Israël a prolongé son offensive militaire dans les camps de réfugiés de Tulkarem et de Nur Shams, en Cisjordanie occupée, ont déclaré, lundi, des responsables palestiniens, avertissant que cette décision s’inscrit dans un plan plus large de déplacement forcé.
Le gouverneur de Tulkarem, Abdullah Kamil, a indiqué que l’armée israélienne avait informé les habitants que son opération dans les deux camps se poursuivrait jusqu’au 31 mai.
“Cette décision reflète une volonté claire de poursuivre ce crime”, a déclaré Kamil dans un communiqué, en référence aux déplacements forcés des habitants, aux démolitions de maisons et à la destruction des infrastructures.
Il a ajouté que cette prolongation aggravera encore les conditions humanitaires des habitants des deux camps.

L’armée israélienne a étendu son offensive à Tulkarem et à Nur Shams le 27 janvier, six jours après avoir lancé une opération militaire dans le camp de réfugiés de Jénine.
Le département des affaires des réfugiés de l’Organisation de libération de la Palestine a condamné cette décision, la qualifiant de “nouvel épisode dans l’agression en cours” contre les camps de réfugiés palestiniens.
Le département a déclaré que cette prolongation s’inscrit dans le cadre d’”une politique de déplacement forcé et de destruction systématique” menée par Israël contre les Palestiniens.
Il a ajouté que le ciblage de Tulkarem et de Nur Shams fait partie d’un plan israélien plus large visant les camps de réfugiés palestiniens en tant que symboles vivants de la Nakba.
Le département a appelé la communauté internationale, les Nations unies, le Conseil de sécurité et le Conseil des droits de l’homme à agir immédiatement pour mettre fin à l’opération israélienne et assurer une protection internationale aux Palestiniens.
Depuis octobre 2023, l’agression israélienne en Cisjordanie occupée a tué 1138 Palestiniens, blessé environ 11700 autres et conduit à près de 22 000 arrestations.

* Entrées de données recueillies
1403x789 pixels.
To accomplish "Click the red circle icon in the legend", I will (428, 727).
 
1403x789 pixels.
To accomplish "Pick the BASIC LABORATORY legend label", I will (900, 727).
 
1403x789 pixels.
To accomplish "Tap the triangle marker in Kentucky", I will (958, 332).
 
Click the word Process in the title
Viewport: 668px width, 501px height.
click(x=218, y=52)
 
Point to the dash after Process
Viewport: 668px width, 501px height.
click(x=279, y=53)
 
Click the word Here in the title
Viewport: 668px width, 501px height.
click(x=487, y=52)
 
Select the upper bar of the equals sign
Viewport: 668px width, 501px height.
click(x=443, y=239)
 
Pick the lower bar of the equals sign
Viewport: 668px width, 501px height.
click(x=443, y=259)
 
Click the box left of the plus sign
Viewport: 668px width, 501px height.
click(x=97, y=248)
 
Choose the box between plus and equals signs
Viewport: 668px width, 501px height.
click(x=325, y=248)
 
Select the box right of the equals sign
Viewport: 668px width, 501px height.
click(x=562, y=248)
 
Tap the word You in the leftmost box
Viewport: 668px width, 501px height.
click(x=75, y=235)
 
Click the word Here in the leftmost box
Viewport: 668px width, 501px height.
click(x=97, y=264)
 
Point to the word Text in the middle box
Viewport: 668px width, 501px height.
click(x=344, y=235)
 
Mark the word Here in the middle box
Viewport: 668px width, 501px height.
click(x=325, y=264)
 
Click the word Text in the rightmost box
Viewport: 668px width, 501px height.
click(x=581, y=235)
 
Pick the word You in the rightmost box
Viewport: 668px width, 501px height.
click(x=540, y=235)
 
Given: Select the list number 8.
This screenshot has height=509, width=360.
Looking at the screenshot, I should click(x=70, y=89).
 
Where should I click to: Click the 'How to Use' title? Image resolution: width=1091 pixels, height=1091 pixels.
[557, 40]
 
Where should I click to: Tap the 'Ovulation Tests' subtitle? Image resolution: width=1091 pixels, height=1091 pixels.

* TRAVAIL DEMANDÉ
Recopiez mot pour mot, dans l'article sur l'offensive israélienne à Tulkarem et Nur Shams, tout le passage qui va de « Israël a prolongé » jusqu'à « des deux camps. ».

* RÉPONSE CI-DESSOUS
Israël a prolongé son offensive militaire dans les camps de réfugiés de Tulkarem et de Nur Shams, en Cisjordanie occupée, ont déclaré, lundi, des responsables palestiniens, avertissant que cette décision s’inscrit dans un plan plus large de déplacement forcé.
Le gouverneur de Tulkarem, Abdullah Kamil, a indiqué que l’armée israélienne avait informé les habitants que son opération dans les deux camps se poursuivrait jusqu’au 31 mai.
“Cette décision reflète une volonté claire de poursuivre ce crime”, a déclaré Kamil dans un communiqué, en référence aux déplacements forcés des habitants, aux démolitions de maisons et à la destruction des infrastructures.
Il a ajouté que cette prolongation aggravera encore les conditions humanitaires des habitants des deux camps.